July 12, 20232 yr Hi, I have a ZFS pool of 12 disks running RAIDZ1 with 2 groups of 6 devices configuration. Today, one of the drive is giving warning offline uncorrectable is 368 current pending sector is 368 Although the disk still showing green light, I want to replace this hard-disk since it is a new disk just purchased 2 days ago. I'm using Unraid 6.12.2, I used the new ZFS pool feature to create the pool. My data on this ZFS pool is critical, so I want to know exact step I need to do to remove the hard-drive that's giving warning and replace with the new one and then execute rebuild. I tried to search online, but most of the ZFS article are for pre-6.12 update, which is using a plugin or CLI. Can someone provide me the process so I don't lose all my data due to my inexperience with the new ZFS on Unraid 6.12.x? Thank you
July 12, 20232 yr Solution https://forums.unraid.net/topic/46802-faq-for-unraid-v6/?do=findComment&comment=480419
November 7, 20232 yr Jorge, thank you for referencing the post, but the troubleshooting there is from 2016...certainly Unraid's ZFS implementation has made improvements to the replacement strategy by now? I recently experienced 2 HDD failures in a 60-drive array (4 vdevs @15 each, RAIDZ2). Luckily, the failures occurred in separate vdevs. However, from the looks of the post you referenced ... if the 2 failures were in the same vdev, I'd have no way to replace/rebuild that vdev, given that RAIDZ2 provides that redundancy? What is the point of this implementation if we cannot recover from 2 failures in a single vdev with RAIDZ2? Also, I happened to notice that if I removed one failed HDD from one of my vdevs, the zpool kept functioning, albeit in a degraded status. I am waiting for replacement HDDs to arrive, and I was forced to reboot my server (array would not stop on its own so I could pull the failed disks). But now, I cannot even start the array (unraid array either, but specifically: the zpool), because I'm missing 1 disk from a vdev that has RAIDZ2 redundancy? Shouldn't I be able to start the zpool in a degraded status? This is a little bit inconvenient because now I cannot start any array until I have replacement disks, but I would think we should be able to at least start the zpool in a degraded status...certainly we should be able to start the unraid array, but I cannot seem to do that either while waiting for zpool replacement disks... Edited November 7, 20232 yr by gizmo000
November 7, 20232 yr 1 hour ago, gizmo000 said: but the troubleshooting there is from 2016 It was created for btrfs but it was edited recently to include zfs. 1 hour ago, gizmo000 said: However, from the looks of the post you referenced ... if the 2 failures were in the same vdev, I'd have no way to replace/rebuild that vdev, given that RAIDZ2 provides that redundancy?

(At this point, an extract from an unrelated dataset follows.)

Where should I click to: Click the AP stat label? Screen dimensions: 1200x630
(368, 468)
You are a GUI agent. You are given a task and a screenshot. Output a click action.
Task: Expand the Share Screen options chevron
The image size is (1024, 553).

Not at the moment, you should be able to do that on v6.13. 1 hour ago, gizmo000 said: But now, I cannot even start the array (unraid array either, but specifically: the zpool), because I'm missing 1 disk from a vdev that has RAIDZ2 redundancy? That should not happen, array can be started with a single missing device, not more, even if raidz2, for now.
November 7, 20232 yr 5 hours ago, JorgeB said: It was created for btrfs but it was edited recently to include zfs. Not at the moment, you should be able to do that on v6.13. That should not happen, array can be started with a single missing device, not more, even if raidz2, for now. Okay cool thanks for the quick replies My second drive failed after the reboot (separate vdev) so unraid is preventing me from starting anything (due to 2 missing disks in zpool).
November 7, 20232 yr 39 minutes ago, gizmo000 said: so unraid is preventing me from starting anything (due to 2 missing disks in zpool). Yes, that is normal for now.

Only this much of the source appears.